A somatic multiple myeloma mutation unravels a mechanism of oligomerization-mediated product inhibition in GGPPS

Protein prenylation regulates the cellular localization of small GTPases and is pivotal for multiple myeloma (MM) pathology. Geranylgeranyl diphosphate synthase (GGPPS), synthesizing a prenylation moiety, exhibits dimeric or hexameric stoichiometry in different species. However, the functional significance of this divergence remains elusive. Focusing on the hexameric human paralog, formed by trimer-of-dimers, we uncover that GGPPS ^R235C , expressed in an MM cell line, localizes to the active site lid region at the inter-dimeric interface. Using crystallography and mass spectrometry (MS), we show that GGPPS ^R235C retains its hexameric stoichiometry but exhibits destabilized inter-dimer interactions.

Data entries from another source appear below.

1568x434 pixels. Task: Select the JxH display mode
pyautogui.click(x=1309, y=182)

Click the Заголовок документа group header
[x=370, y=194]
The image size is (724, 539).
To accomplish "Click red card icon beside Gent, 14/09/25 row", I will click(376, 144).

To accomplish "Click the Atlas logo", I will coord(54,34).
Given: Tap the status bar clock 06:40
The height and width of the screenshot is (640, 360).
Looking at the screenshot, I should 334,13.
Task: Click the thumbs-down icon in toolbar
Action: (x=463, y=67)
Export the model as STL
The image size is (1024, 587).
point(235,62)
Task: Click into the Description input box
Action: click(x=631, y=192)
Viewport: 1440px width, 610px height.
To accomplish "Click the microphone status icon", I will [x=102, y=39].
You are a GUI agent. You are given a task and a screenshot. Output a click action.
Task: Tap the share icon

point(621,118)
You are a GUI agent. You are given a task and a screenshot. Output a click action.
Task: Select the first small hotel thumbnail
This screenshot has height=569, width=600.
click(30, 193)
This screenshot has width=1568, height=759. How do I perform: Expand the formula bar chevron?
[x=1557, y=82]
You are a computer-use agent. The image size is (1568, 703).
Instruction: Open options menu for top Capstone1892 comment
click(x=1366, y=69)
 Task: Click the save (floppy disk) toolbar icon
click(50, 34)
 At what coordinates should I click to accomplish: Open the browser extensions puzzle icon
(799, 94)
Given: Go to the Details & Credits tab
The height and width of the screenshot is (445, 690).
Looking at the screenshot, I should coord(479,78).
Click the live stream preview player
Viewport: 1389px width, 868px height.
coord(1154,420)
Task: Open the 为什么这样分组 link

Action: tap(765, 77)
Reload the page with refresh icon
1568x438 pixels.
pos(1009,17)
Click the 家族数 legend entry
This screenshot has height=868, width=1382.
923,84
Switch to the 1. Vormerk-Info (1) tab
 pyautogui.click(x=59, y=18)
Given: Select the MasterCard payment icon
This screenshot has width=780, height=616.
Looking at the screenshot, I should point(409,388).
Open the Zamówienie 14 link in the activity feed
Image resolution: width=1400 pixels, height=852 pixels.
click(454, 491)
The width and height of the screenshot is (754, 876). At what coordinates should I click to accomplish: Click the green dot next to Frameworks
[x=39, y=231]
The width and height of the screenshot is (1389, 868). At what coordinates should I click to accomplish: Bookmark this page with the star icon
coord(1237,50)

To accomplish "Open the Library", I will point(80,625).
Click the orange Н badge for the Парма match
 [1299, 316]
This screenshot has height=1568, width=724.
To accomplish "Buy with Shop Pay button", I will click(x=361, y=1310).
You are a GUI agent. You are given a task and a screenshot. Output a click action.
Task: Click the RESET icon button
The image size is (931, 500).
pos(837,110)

Unexpectedly, this results in increased apparent substrate affinity and product release kinetics. These functional effects are further enhanced in a dimeric mutant, GGPPS ^Y246D . Combining MS and fluorescence spectroscopy, we exposed that reduced lid dynamics and increased active site occupancy by the product are intertwined. Together, our results expose product inhibition as a regulatory mechanism in GGPPS, driven by hexamerization.